Electricity Generation: Last Chance to Prevent a Climate CrisisBy Andrea Villar | Thu, 09/02/2021 - 10:48
You can watch the video of this presentation here.
Climate change has pushed companies from all sectors to accelerate the energy transition toward renewables. However, time is running out and the chances of stopping a climate crisis are dwindling. “We are all involved in this issue: civil society, the public sector and private companies in the electricity sector. We take it as our own commitment in which we must not fail,” said Ramón Moreno, President of the Mexican Energy Association (AME).

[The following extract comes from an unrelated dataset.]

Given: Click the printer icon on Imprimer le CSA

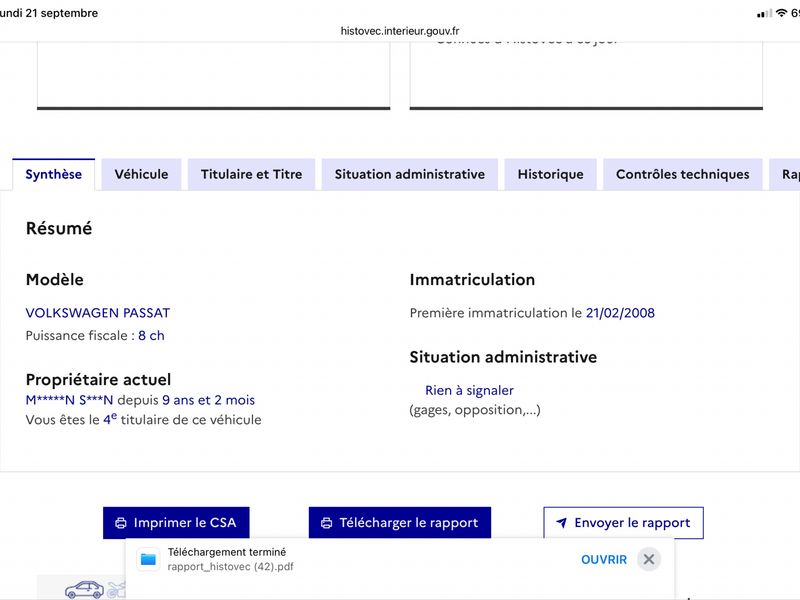Looking at the screenshot, I should [121, 523].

Although the Mexican economy has not yet overcome the effects of the pandemic, according to estimates by the International Monetary Fund (IMF), economic growth this year is expected to reach 6.3 percent, particularly due to the rebound from a very low base in 2020. Globally, growth is expected to reach 6 percent in 2021 and 4.9 percent in 2022. “Mexico's growth has been uneven compared to other countries such as the US and China, where GDPs are already higher than they were before the pandemic,” says Moreno. “This has been driven by factors such as the pace of vaccination strategies.”
This uneven growth has not only been seen among countries but among industries, as well. While sectors such as tourism, aerospace and entertainment are still struggling to recover, others such as technology have not fared too poorly. In Mexico alone, exports of technology goods to the US fell by only 2 percent in 2020, while all other exports fell by almost 11 percent.

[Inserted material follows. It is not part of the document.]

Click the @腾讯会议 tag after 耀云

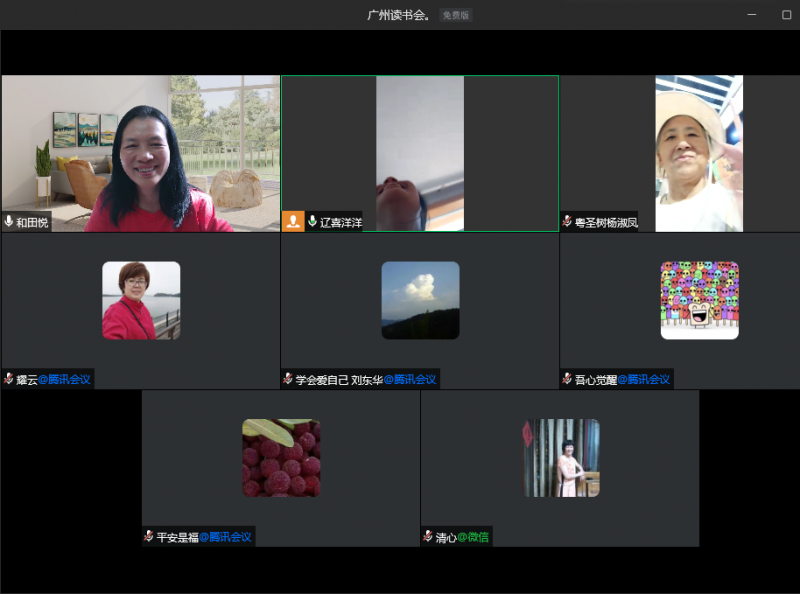click(x=64, y=379)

The digitalization driven by the crisis has also sparked a change in corporate culture, with energy companies being no exception. The transition to renewable energy has been one of the pacesetting trends for organizations in recent years. Between 2000 and 2020, renewables’ installation worldwide has gone from 750GW to 2,800GW, while costs have fallen drastically by almost 85 percent during that same period, said Moreno. Among renewable energies, he adds, solar has been crowned the king of all and will be one of the most produced by 2025 compared to coal, according to the International Energy Agency (IEA).
Driven by consumers' need for more energy, the pandemic also demonstrated to suppliers that electricity systems can absorb more renewable energy production than originally thought. Thus, the pace of renewable power plant installation has continued unabated, with record-breaking installations in 2020. The pace is expected to continue and gradually increase. However, Moreno warns, the clock is ticking and the rate needs to be even further sped up if we are to keep the global temperature rise at adequate levels.
“We are already seeing the effects of climate change through events that have happened around the world this year,” Moreno said. “The consumer is becoming more and more aware that they are looking for renewable and clean energy in the services and products they use.”
The Mexican Energy Association, present in 22 states in Mexico, seeks to coordinate power generation companies to strengthen their operations in the country and encourage investment and project development. "These are companies that invest for the long term and therefore want the country and the national electricity system to do well above all else," Moreno explains. Members of the association, which include companies such as Naturgy, Fisterra Energy, Iberdrola Mexico, IEnova and Mitsui Power Americas, are all committed to global and local emissions reduction and climate change mitigation goals, said Moreno. Companies are not only dedicated to investing in renewable energy but are also trying to explore new options “focused on digitalization toward reducing emissions,” said Moreno.